Jesús se convierte en un gran comunicador de la palabra de Dios. No sólo porque es un buen retórico, sino porque tiene muy clara su misión: hacer llegar a todos la buena noticia del amor de Dios y su deseo de felicidad a todo hombre. La gente se agolpa a su alrededor porque necesita que esas palabras iluminen sus vidas. Jesús, enérgico y firme, cala en lo más hondo de esos corazones que buscan un sentido religioso a su existencia.
Después de dedicar horas a la predicación de la palabra, Jesús entra en acción. Devuelve la esperanza a unos pescadores que faenan en la oscuridad sin obtener nada. La crudeza del frío, bregando sin descanso y sin resultados, desanima a Simón y a sus compañeros. Jesús, con palabras llenas de aliento, les pide que remen mar adentro y que vuelvan a echar las redes. Simón, fiándose de sus palabras, abre su corazón. Dejando su desánimo, vuelve a lanzar las redes. Ese acto de fe se convierte en un milagro.

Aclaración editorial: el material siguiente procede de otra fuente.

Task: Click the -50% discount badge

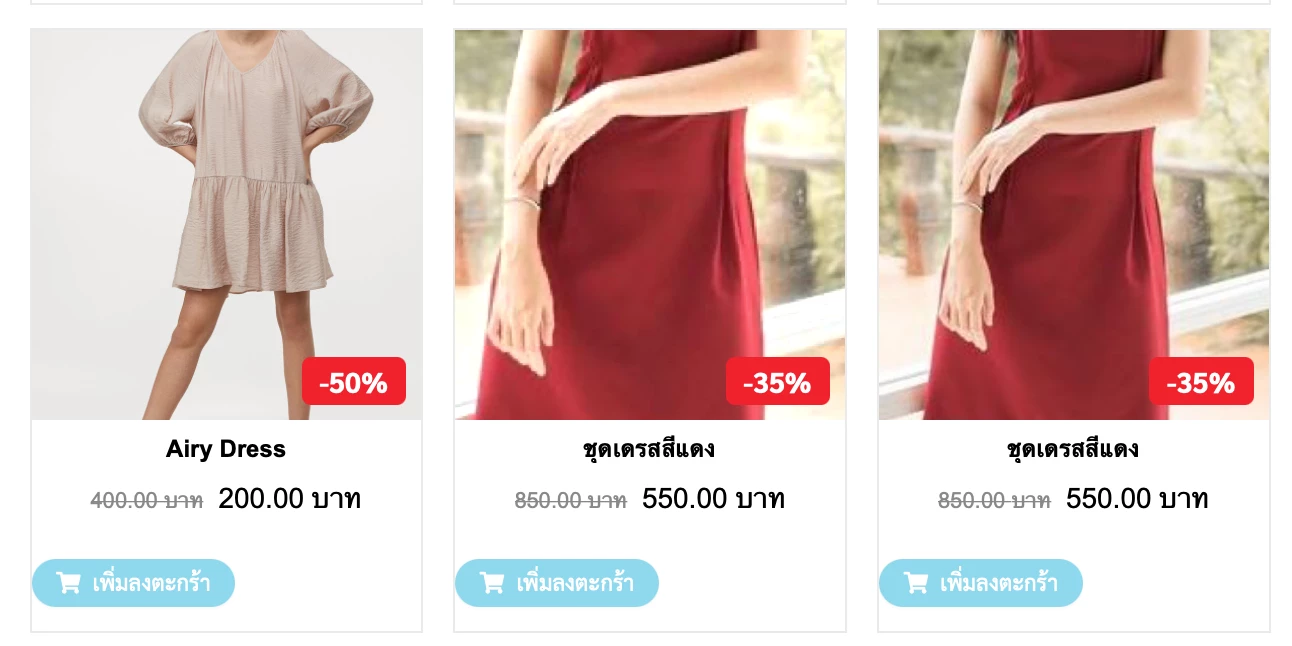Action: click(x=354, y=381)
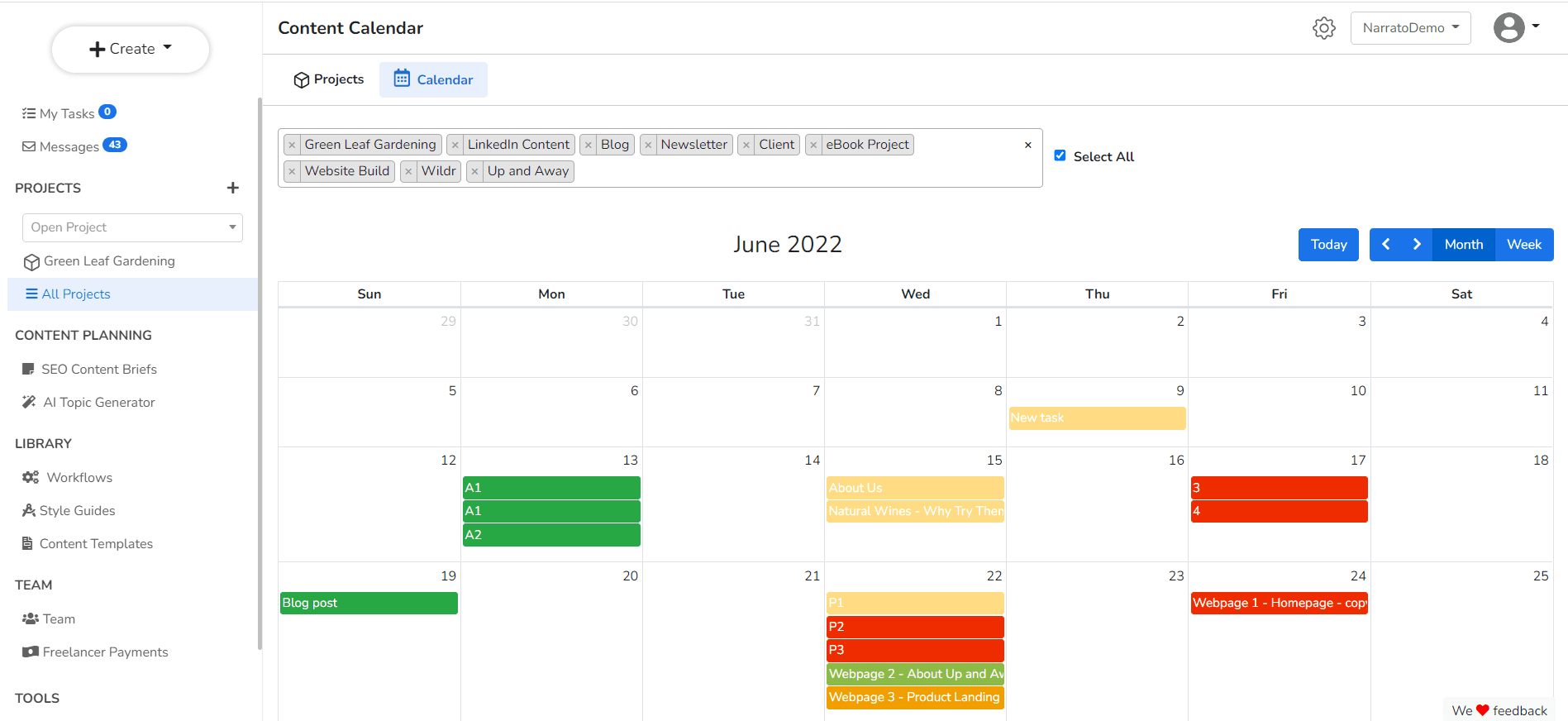Viewport: 1568px width, 721px height.
Task: Advance to next month with right arrow
Action: tap(1417, 245)
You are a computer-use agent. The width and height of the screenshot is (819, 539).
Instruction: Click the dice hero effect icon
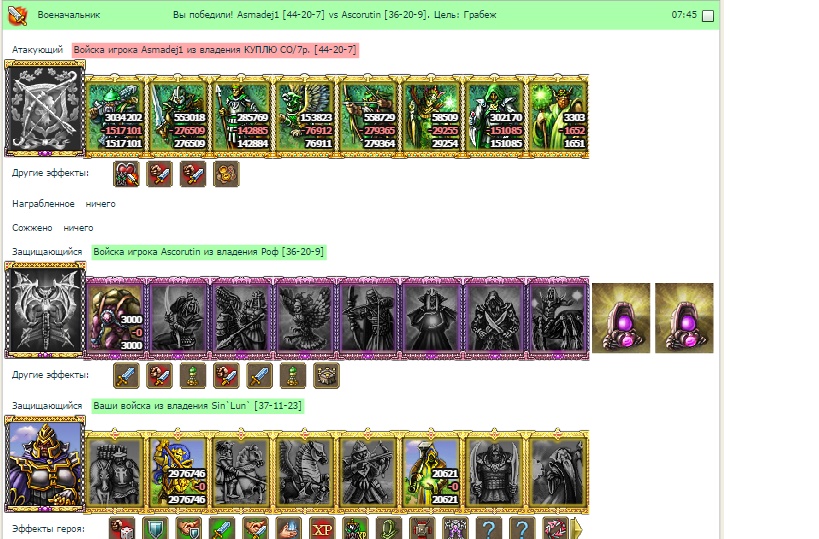[122, 529]
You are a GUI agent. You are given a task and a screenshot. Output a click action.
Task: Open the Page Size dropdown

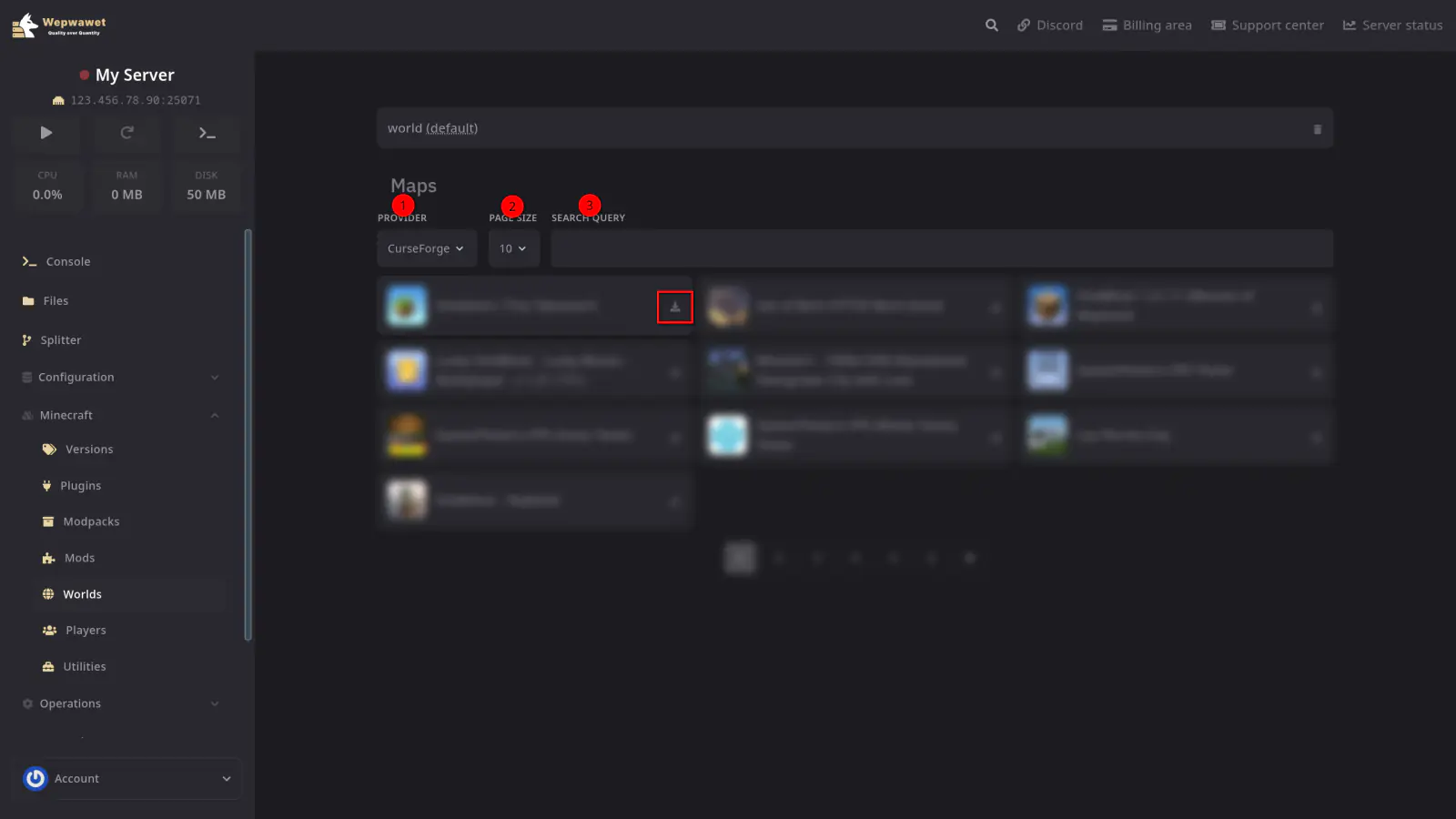point(513,248)
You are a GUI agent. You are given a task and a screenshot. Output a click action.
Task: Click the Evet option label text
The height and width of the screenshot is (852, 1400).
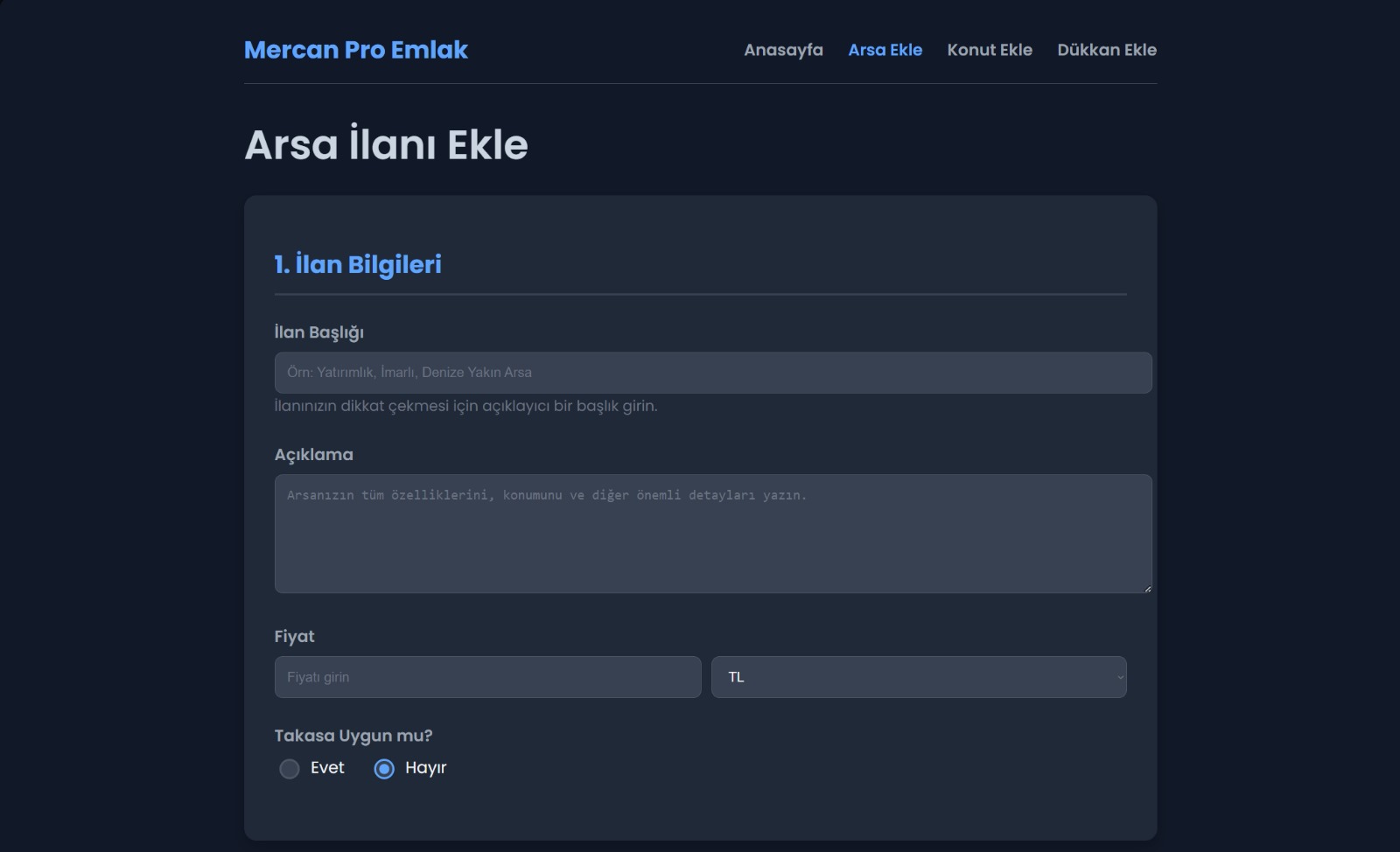(x=327, y=768)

Pescan tantos peces que las redes casi revientan. Pero el verdadero milagro es que Simón, a pesar del cansancio y del abatimiento, vuelve a lanzar las redes y se fía de la palabra de Dios.
Aquella dura noche se convierte en un amanecer cálido, su estéril acción en un fecundo y generoso trabajo, su desaliento en esperanza y alegría; y, sobre todo, su apatía en fe renovada. Simón cambia de rumbo, obedece las palabras de Jesús y se produce la pesca milagrosa.
Sacar fuerzas de donde no las hay, con una sincera oración, puede producir milagros. Llenar nuestra vida de esperanza y amor la hará fecunda, cargada de frutos y de inmensos dones de caridad.
Las tres misiones de Jesús
En esta lectura vemos que Jesús tiene muy claras tres misiones. La primera es instruir. Jesús dedica largas horas a predicar. Sentado en la barca de Pedro, enseña a las gentes, consciente de su vocación de anunciar la palabra de Dios.
Acompaña a la palabra su capacidad para obrar milagros. Estos prodigios respaldan su predicación. El milagro no sólo debe entenderse como un hecho sobrenatural, sino como el poder de llegar a tocar el corazón de la gente, moviendo su libertad, despertando su capacidad de amar.
Finalmente, la tercera misión de Jesús es la llamada. Sabe que para llevar a cabo su obra necesita discípulos, hombres liberados que se entreguen al servicio del evangelio y cooperen en su misión. Por eso Jesús llama a sus apóstoles. A la llamada siempre le precede una actitud humilde. Pedro así lo hace: reconoce, cayendo de rodillas, su pequeñez y sus muchas faltas. La sencillez de Pedro es clave en la llamada. Le pide a Jesús que se aparte de él, pecador. Pero Jesús hará lo contrario. Sin negar su pequeñez, lo llama a estar con él.
Dos actos de confianza
Pedro responde porque se fía de Jesús. Su primer acto de confianza es volver a remar mar adentro, echar las redes de nuevo, contra toda esperanza. El segundo se da cuando escucha su llamada y lo sigue. Jesús no necesita pedirle que renuncie a todo por él; ya sabe que Pedro se ha dado cuenta de que lo más grande que puede alcanzar es estar a su lado, aprender de su maestro.
Pedro, valiente, fiándose de él, sigue a Jesús. Su vida cambia de rumbo. A partir de ahora se adentrará en las aguas turbulentas del pecado para rescatar a las gentes que se ahogan. Esta será su vocación. Pedro deja sus redes de pescador para iniciar un ministerio de libertad.